La claridad de la expresión "Una democracia subsiste por las aristocracias del espíritu que ella misma forja" no puede llevar a engaño. Una aristocracia de la formación (una escuela selectiva) sería la única base posible de la democracia. Así, a la inversa, una democratización de la ignorancia (una escuela no selectiva, con niveles de exigencia académica ínfimos) no puede producir otra cosa que sociedades oligárquicas en las que quienes tienen capacidad pero no dinero o influencia quedan relegados a la mediocridad.
El progresivo monopolio ideológico del idealismo democrático ha producido la incorporación de paradigmas contestatarios, propios del plano de la política (contra el Estado o el Sistema), al plano de la escuela (contra el profesor o la institución). El ejemplo es la aplicación de los lemas de mayo del 68, pensados para la calle, al ámbito escolar, donde su ejercicio puede tener consecuencias distintas. El resultado fue que la utopía traspasó las fronteras de la acción y el discurso políticos y se adentró en las paredes de las aulas.
El brazo ejecutor de ese tránsito fue la Pedagogía, versión técnica de las ideologías emergentes. Pero su carácter técnico es mítico, ilusorio, ya que se reduce en realidad a una jerga para iniciados formada por términos vagos, difusos, cuando no abiertamente vacíos o sin definir y expresiones carentes de significado preciso ("aprender a aprender", "el interés de los alumnos", "metodología activa", "comprensividad", "diversificación", "flexibilidad curricular"…), y se adentra en terrenos más propios de una burda Metafísica postmoderna o de una mediocre Teología finisecular construida a partir de dogmas ideológicos, no técnicos.
Esta sofisticada retórica encubre una deriva relativista que logra la sumisión de los educandos al proceder a la depauperación del conocimiento ("excesivo academicismo" es una fórmula insistente en el ámbito jurídico y programático Logse), hecho consumado por medio de la supresión de quien desempeña la función de transmisor de conocimientos, carente ya de esa autoridad que ahora parece reclamarse. La retórica de corte utópico e igualitario produce niveles ínfimos de instrucción en las masas incorporadas a la sociedad en plano jurídico (formal, no real) de igualdad. Pero esas masas no pueden dejar de serlo, para ser ciudadanos átomos (individuos), si la enseñanza que padecen los condena a la dependencia técnica y a la penuria intelectual, expuestos y desarmados ante las consignas de los medios masivos de formación de conciencia.
Por ello, merece la pena pararse a pensar en la siguiente pregunta: ¿puede una sociedad económica y democráticamente precaria, o abiertamente dictatorial, producir una enseñanza de calidad? Y, principalmente, ¿puede, a la inversa, una sociedad opulenta y democráticamente asentada, al menos en apariencia, producir una enseñanza de calidad? La realidad es que bajo las condiciones materiales de las sociedades opulentas de fin de siglo, y muy en particular de la española, la educación ha incorporado principios ideológicos y doctrinales, y ha derivado hacia un relativismo devastador. (Empleo el adjetivo devastador no en sentido valorativo sino descriptivo: el relativismo es un absoluto en el que queda anegada y negada toda posibilidad de un lenguaje común, es decir, la racionalidad como campo de la discusión entre iguales, fundada por los griegos; el relativismo devasta la posibilidad de un pensamiento que no sea subjetivo y, por tanto, simplemente aceptable, rechazable o incomunicable, pero no criticable según los criterios comunes de la razón humana).

# # #

Reescribe el pasaje del texto sobre la escuela y la democracia empezando en "El progresivo monopolio" y terminando en "de las aulas.", con "clases" en lugar de "aulas".

MATERIAL PROPORCIONADO =>

# # #

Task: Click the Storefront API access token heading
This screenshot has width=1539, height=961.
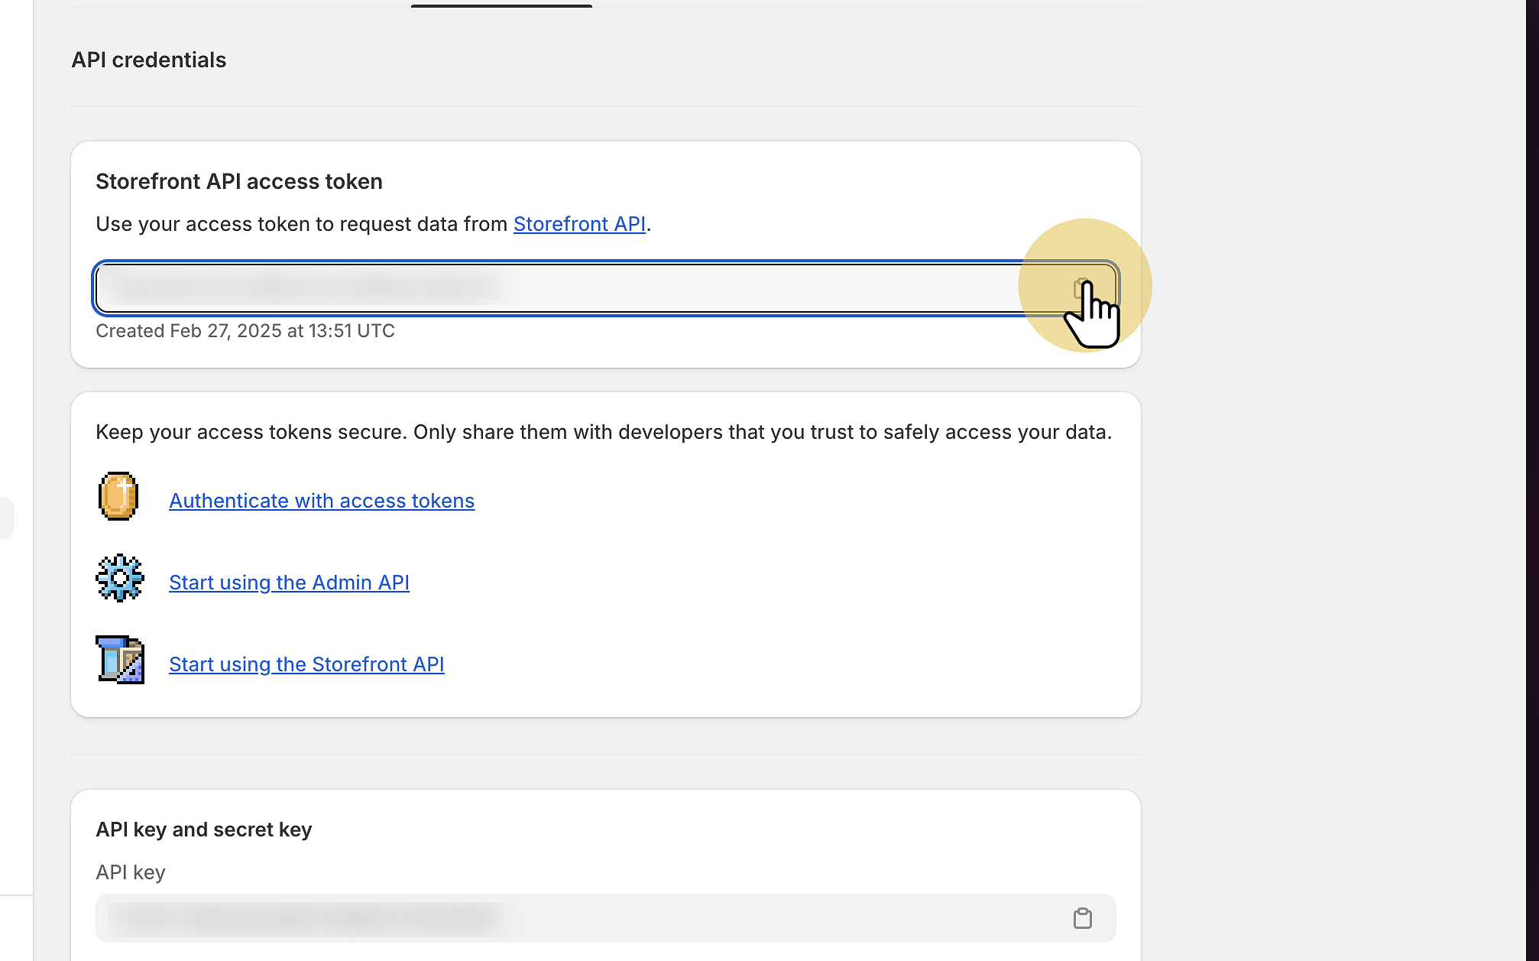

# # #

SOLUCIÓN DEL EJERCICIO =>
El progresivo monopolio ideológico del idealismo democrático ha producido la incorporación de paradigmas contestatarios, propios del plano de la política (contra el Estado o el Sistema), al plano de la escuela (contra el profesor o la institución). El ejemplo es la aplicación de los lemas de mayo del 68, pensados para la calle, al ámbito escolar, donde su ejercicio puede tener consecuencias distintas. El resultado fue que la utopía traspasó las fronteras de la acción y el discurso políticos y se adentró en las paredes de las clases.